Surface characteristics on commercial dental implants differentially activate macrophages in vitro and in vivo

Abstract

Objectives: Biomaterial implantation provokes an inflammatory response that controls integrative fate. M2 macrophages regulate the response to implants by resolving the inflammatory phase and recruiting progenitor cells to aid healing. We have previously shown that modified titanium (Ti) disks directly induce M2 macrophage polarization. The aim of this study was to examine macrophage response to commercially available Ti or Ti alloy implants with comparable roughness and varying hydrophilicity.

Material and methods: Eleven commercially available Ti (A-F) or Ti alloy (G-K) dental implants were examined in this study. Surface topography, chemistry, and hydrophilicity were characterized for each implant. To compare the immune response in vitro, human monocyte-derived macrophages were seeded on implants and secreted pro- and anti-inflammatory proteins measured. To evaluate the inflammatory response in vivo, mice were subcutaneously instrumented with clinical implants, and implant adherent macrophage populations were characterized by flow cytometry.

Results: Macrophages on hydrophobic Implant C produced the highest level of pro-inflammatory proteins in vitro. In contrast, hydrophilic Implant E produced the second-highest pro-inflammatory response. Implants F and K, both hydrophilics, produced the highest anti-inflammatory protein secretions. Likewise, pro-inflammatory CD80hi macrophages predominated in vivo on implants C and E, and M2 CD206 + macrophages predominated on implants F and K.

Conclusions: These findings show that hydrophilicity alone is insufficient to predict the anti-inflammatory effect on macrophage polarization and that other properties-surface composition or topography-determine immune modulation. This in vivo model may be a useful screening method to compare the immunomodulatory response to clinical implants of disparate geometry or size.

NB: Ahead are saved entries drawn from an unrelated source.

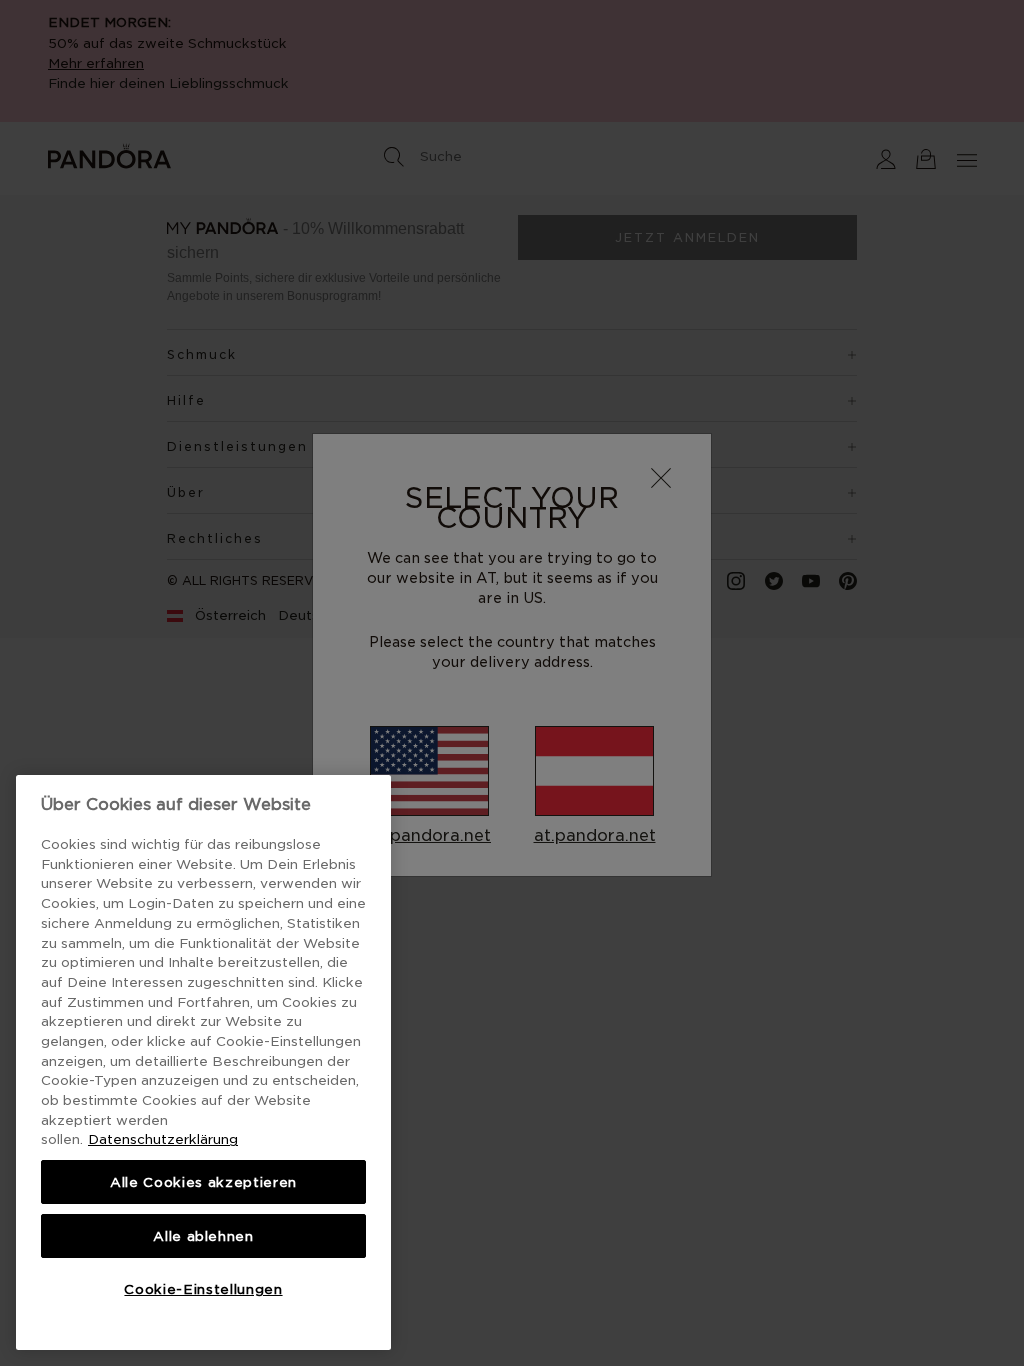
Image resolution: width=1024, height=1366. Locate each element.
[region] (203, 1062)
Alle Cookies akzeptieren (203, 1182)
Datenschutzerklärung (163, 1139)
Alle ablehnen (203, 1236)
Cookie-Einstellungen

Keywords: hydrophilicity; inflammation; macrophages; surface chemistry.

Figure 1:

Comparison on implant surface characteristics. Qualitative SEM analysis at 500x from the different titanium and titanium alloy implants.

Figure 2:

XPS analysis of titanium and titanium alloy implants showing atomic percentages of oxygen, carbon, titanium, zirconium, and aluminum on implant surface layer.

Figure 3:

Pro-inflammatory protein secretion from primary macrophages cultured on implants for 48 hours. p<0.05: a vs. implant A, b vs. implant B, c vs. implant C, d vs. implant D, e vs. implant E, f vs. implant F, g vs. implant G, h vs. implant H, i vs. implant I, j vs. implant J.

Figure 4:

Anti-inflammatory protein secretion from primary macrophages cultured on implants for 48 hours. p<0.05: a vs. implant A, b vs. implant B, c vs. implant C, d vs. implant D, e vs. implant E, f vs. implant F, g vs. implant G, h vs. implant H, i vs. implant I, j vs. implant J.

Figure 5:

C57Bl/6 mice were instrumented with titanium or titanium alloy implants. Implants were retrieved after 3 days post-implantation and immunophenotyping characterization from adherent cells was performed by flow cytometry to identify total macrophages (A, CD45+CD68+CD11b+), pro-inflammatory macrophages (B, CD45+CD68+CD11b+CD80+), and anti-inflammatory macrophages (C, CD45+CD68+CD11b+CD206+). p<0.05: p<0.05: a vs. implant A, b vs. implant B, c vs. implant C, d vs. implant D, e vs. implant E, f vs. implant F, g vs. implant G, h vs. implant H, i vs. implant I, j vs. implant J.